Drop the pictures; give again exactly the lines from the one holding "Image resolution: width=1210" through the end of the data.

*** Block opens ***

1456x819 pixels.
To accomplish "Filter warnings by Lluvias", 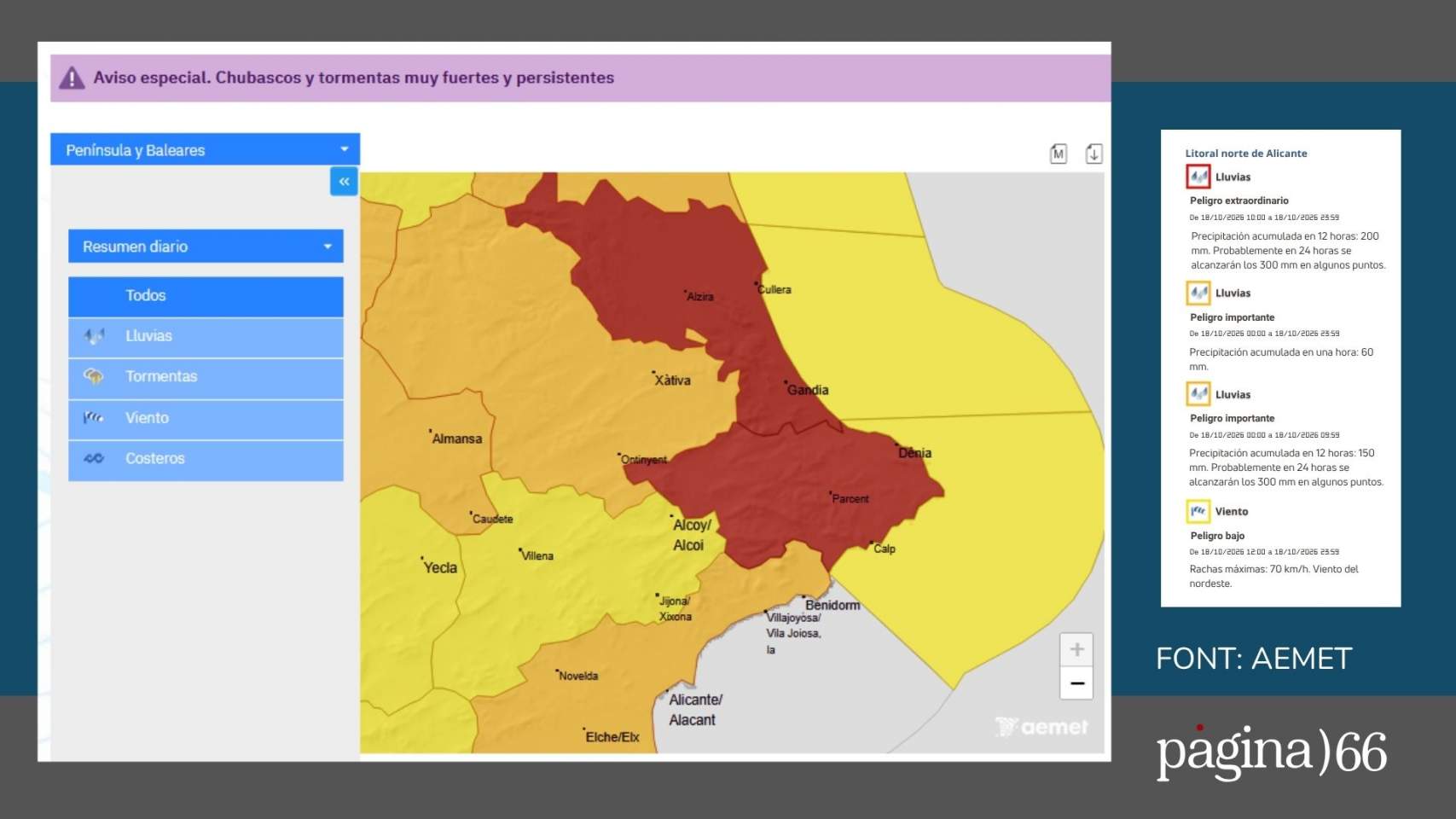I will [x=206, y=337].
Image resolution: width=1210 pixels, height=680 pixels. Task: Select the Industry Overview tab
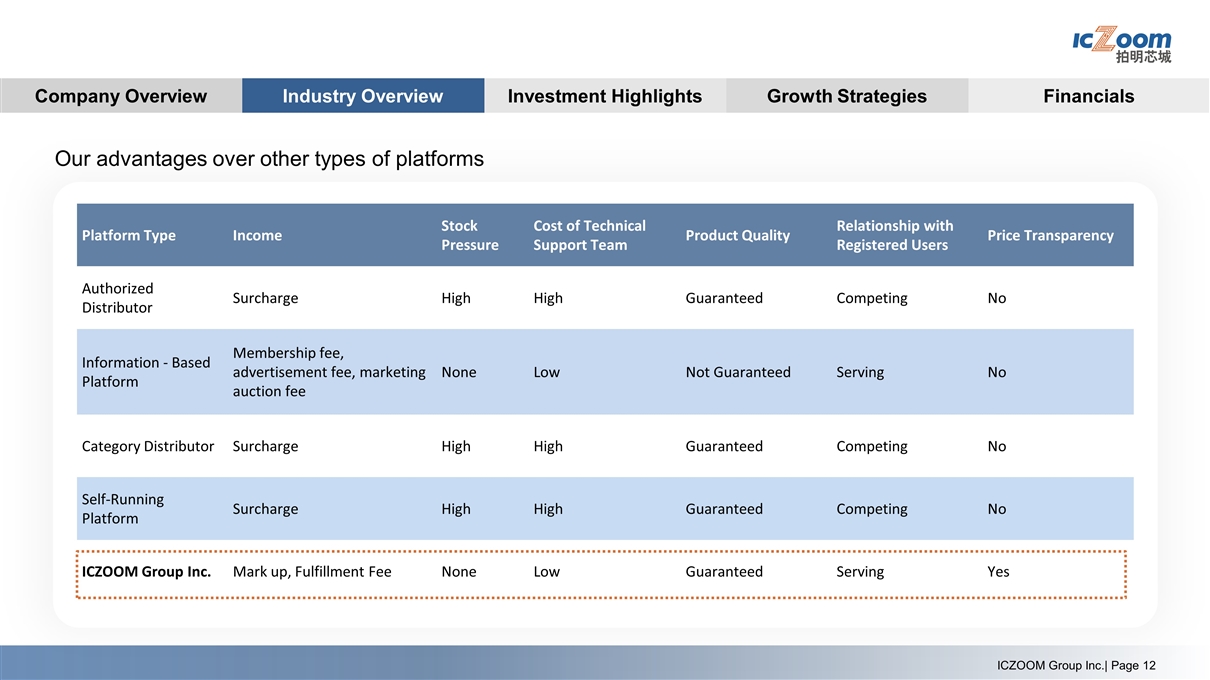pyautogui.click(x=362, y=96)
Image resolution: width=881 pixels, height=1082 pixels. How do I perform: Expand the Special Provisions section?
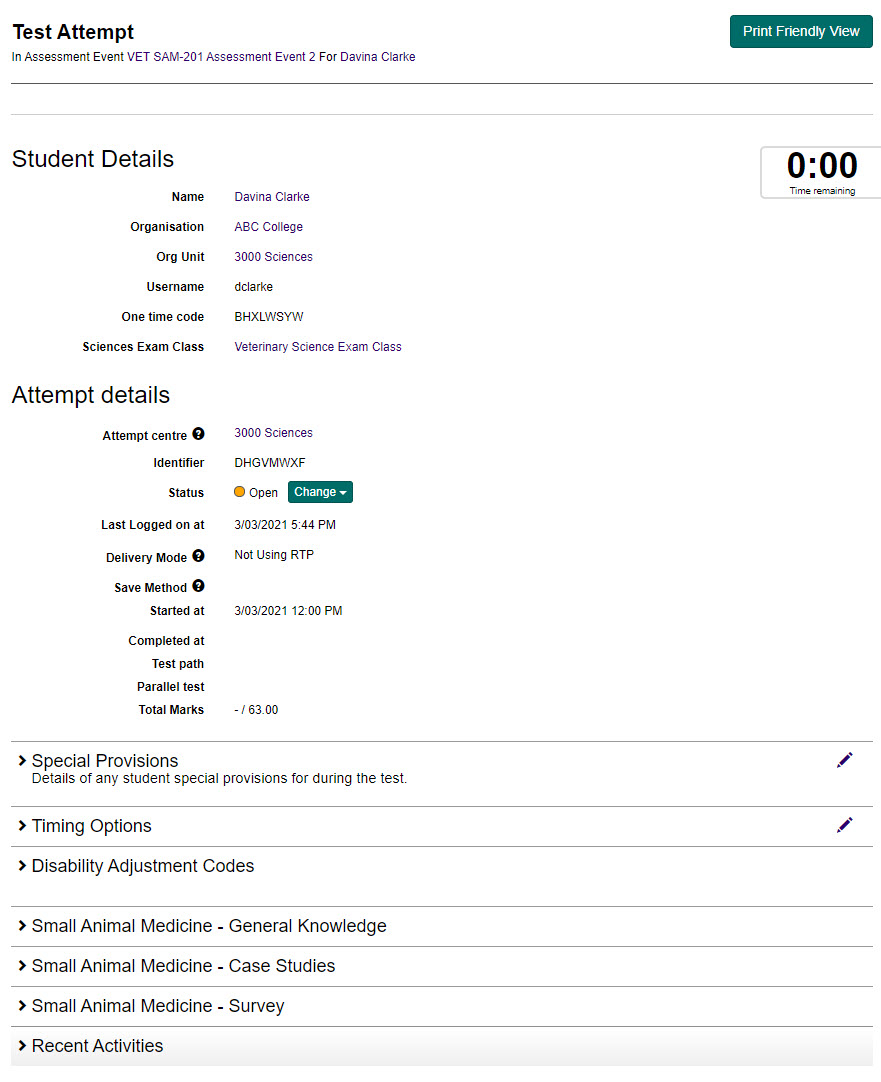(105, 761)
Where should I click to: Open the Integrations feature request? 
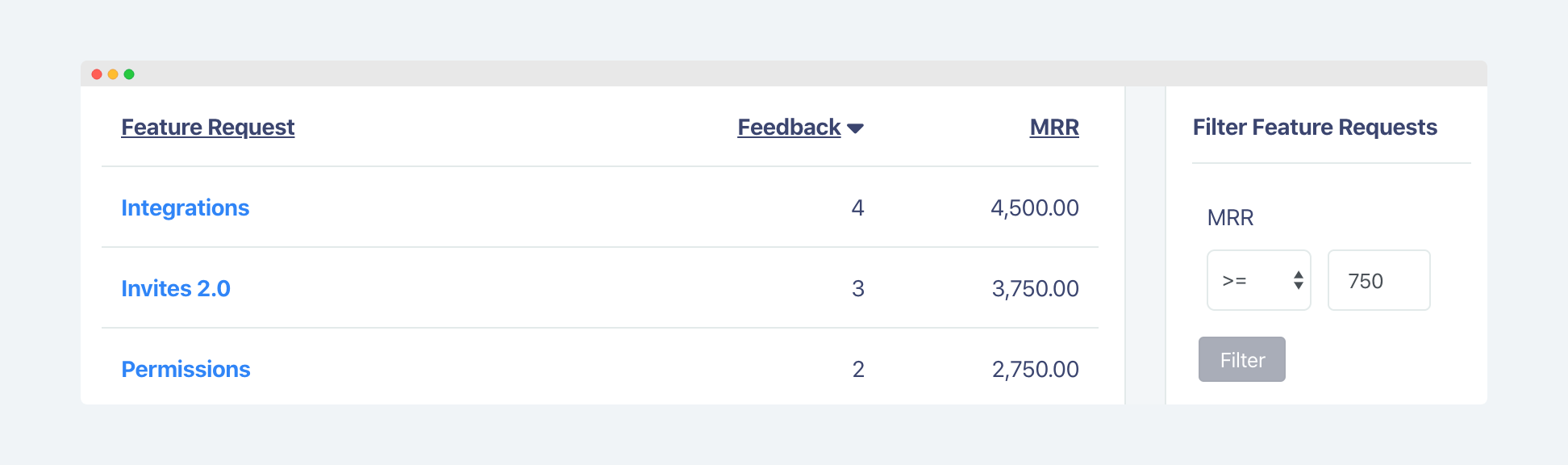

*** Block closes ***

#### Answer area:
Image resolution: width=1210 pixels, height=680 pixels. Task: Select the Industry Overview tab
pyautogui.click(x=362, y=96)
Image resolution: width=881 pixels, height=1082 pixels. How do I perform: Expand the Special Provisions section?
(105, 761)
Where should I click to: Open the Integrations feature request? 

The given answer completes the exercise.